Background. Accelerated partial breast irradiation (APBI) has been introduced as an alternative treatment method for selected patients with early stage breast cancer (BC). Intensity modulated radiotherapy (IMRT) had theoretical advantage of further increase in dose conformity compared to 3D technique, with more normal tissue sparing.

We present the results of a randomized equivalence trial comparing local recurrence and survival of APBI using IMRT technique to conventional WBI in early stage BC.

Methods. This study was performed at the University of Florence (Florence, Italy). Women aged more than 40 years affected by early breast cancer, with a maximum tumor diameter of 25 mm, suitable for breast-conserving surgery, were randomly assigned in a 1:1 ratio to receive either external whole-breast irradiation (WBI) or APBI using IMRT technique.

Patients in the APBI arm received a total dose of 30 Gy in 5 fractions to the tumor bed. Those in the WBI arm received 50 Gy in 25 fractions, followed by a boost of 10 Gy in 5 fractions. For this equivalence trial the prespecified equivalence margin was local recurrence of 5% in the APBI arm. The primary endpoint was occurrence of ipsilateral breast tumor recurrences (IBTR); overall survival (OS) and treatment toxicity were secondary endpoints. Treatment tolerance was assessed using the acute and late radiation morbidity scoring scheme from Radiation Therapy Oncology Group (RTOG) and the European Organization for Research and Treatment of Cancer (EORTC). Cosmetic outcome was scored on the Harvard Breast Cosmesis scale.

This trial is registered with, number NCT02104895.

Results. 520 patients were randomized (260 to external WBI and 260 to APBI with IMRT) between 2005 and 2013.

At a median follow-up of 5 years (range 0.6-9.0), we recorded 6 IBTR: 3 sited in the quadrant index (true recurrence) and 6 in other quadrants. The mean time to IBRT was 2.9 years (range 1-4). The 5-year IBTR rate was 1.5% (3 cases) in the APBI group (95% CI 0.1-3.0), within the prespecified equivalence threshold of 5%, in comparison to that of WBI group (1.4%; 95% CI 0-2.8). No statistically significant difference emerged between two groups (log rank test p=0.86).

OS at 5 years did not significantly differ between the groups (p=0.057).
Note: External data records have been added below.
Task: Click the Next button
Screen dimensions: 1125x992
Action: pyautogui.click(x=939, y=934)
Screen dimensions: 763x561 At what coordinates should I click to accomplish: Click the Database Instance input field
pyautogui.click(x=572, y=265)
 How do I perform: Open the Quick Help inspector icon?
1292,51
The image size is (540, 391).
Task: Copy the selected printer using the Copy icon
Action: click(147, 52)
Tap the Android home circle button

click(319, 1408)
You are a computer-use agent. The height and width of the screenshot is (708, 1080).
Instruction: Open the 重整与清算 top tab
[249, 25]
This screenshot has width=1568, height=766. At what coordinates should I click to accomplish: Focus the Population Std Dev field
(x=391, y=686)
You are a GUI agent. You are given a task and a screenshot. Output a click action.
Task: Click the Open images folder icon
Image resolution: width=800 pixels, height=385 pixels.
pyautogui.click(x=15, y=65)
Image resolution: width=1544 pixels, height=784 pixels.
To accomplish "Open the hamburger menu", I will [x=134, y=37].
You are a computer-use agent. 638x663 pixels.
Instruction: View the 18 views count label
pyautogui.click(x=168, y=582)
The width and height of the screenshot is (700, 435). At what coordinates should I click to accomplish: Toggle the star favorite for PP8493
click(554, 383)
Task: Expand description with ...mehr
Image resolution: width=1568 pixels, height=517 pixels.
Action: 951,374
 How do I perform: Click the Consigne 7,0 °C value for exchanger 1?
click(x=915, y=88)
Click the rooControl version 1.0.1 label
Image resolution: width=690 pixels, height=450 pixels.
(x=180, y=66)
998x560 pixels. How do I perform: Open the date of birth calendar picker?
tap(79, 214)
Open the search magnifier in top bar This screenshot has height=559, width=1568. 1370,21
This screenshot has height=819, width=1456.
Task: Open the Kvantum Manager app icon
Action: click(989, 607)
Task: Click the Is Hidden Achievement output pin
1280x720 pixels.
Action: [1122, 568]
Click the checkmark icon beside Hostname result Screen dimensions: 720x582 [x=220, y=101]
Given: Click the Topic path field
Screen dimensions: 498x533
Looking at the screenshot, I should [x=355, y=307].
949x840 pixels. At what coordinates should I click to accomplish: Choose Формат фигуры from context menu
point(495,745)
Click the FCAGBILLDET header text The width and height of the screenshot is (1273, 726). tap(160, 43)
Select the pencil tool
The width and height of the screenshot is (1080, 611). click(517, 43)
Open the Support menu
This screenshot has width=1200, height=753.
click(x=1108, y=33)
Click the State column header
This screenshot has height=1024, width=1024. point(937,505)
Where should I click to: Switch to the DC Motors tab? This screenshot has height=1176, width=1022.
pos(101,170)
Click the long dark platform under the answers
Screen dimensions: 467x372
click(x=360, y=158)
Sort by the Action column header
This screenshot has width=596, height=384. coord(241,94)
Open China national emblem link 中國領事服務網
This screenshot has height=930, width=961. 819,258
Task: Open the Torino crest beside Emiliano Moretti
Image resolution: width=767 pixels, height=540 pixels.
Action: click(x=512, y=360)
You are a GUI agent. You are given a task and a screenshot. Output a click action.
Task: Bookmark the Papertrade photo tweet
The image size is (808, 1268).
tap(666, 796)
We identified 8 deaths (5-year event rate: 2.1%; 95% CI 0.9-3.3), 7 in the WBI group and only 1 in the APBI group. The 5-year overall survival was 96.6% for the WBI group and 99.4% for APBI group.

Concerning acute adverse events, APBI group showed a statistically significant better safety considering any grade of skin toxicity (p=0.0001). No grade 3 toxicity was observed for APBI group. Concerning late side effects, only two cases (0.8%) experienced grade 2 toxicity in WBI group (skin fibrosis). In both treatment groups the cosmetic result was rated as excellent/good for more than 90% of patients. Overall, APBI group showed better outcome to WBI group (p=0.045).

Conclusions. To our knowledge this is the first randomized study using IMRT technique for APBI delivery. No statistical difference in terms of IBTR was shown between the two arms. APBI showed a significant better acute and late toxicity profile compared to WBI.

Citation Format: Lorenzo Livi, Icro Meattini, Livia Marrazzo, Stefania Pallotta, Gabriele Simontacchi, Calogero Saieva, Vieri Scotti, Carla De Luca Cardillo, Paolo Bastiani, Jacopo Nori, Lorenzo Orzalesi, Simonetta Bianchi. Accelerated partial breast irradiation using intensity modulated radiotherapy versus whole breast irradiation: 5-year survival results of a phase 3 randomized trial [abstract]. In: Proceedings of the Thirty-Seventh Annual CTRC-AACR San Antonio Breast Cancer Symposium: 2014 Dec 9-13; San Antonio, TX. Philadelphia (PA): AACR; Cancer Res 2015;75(9 Suppl):Abstract nr S5-03.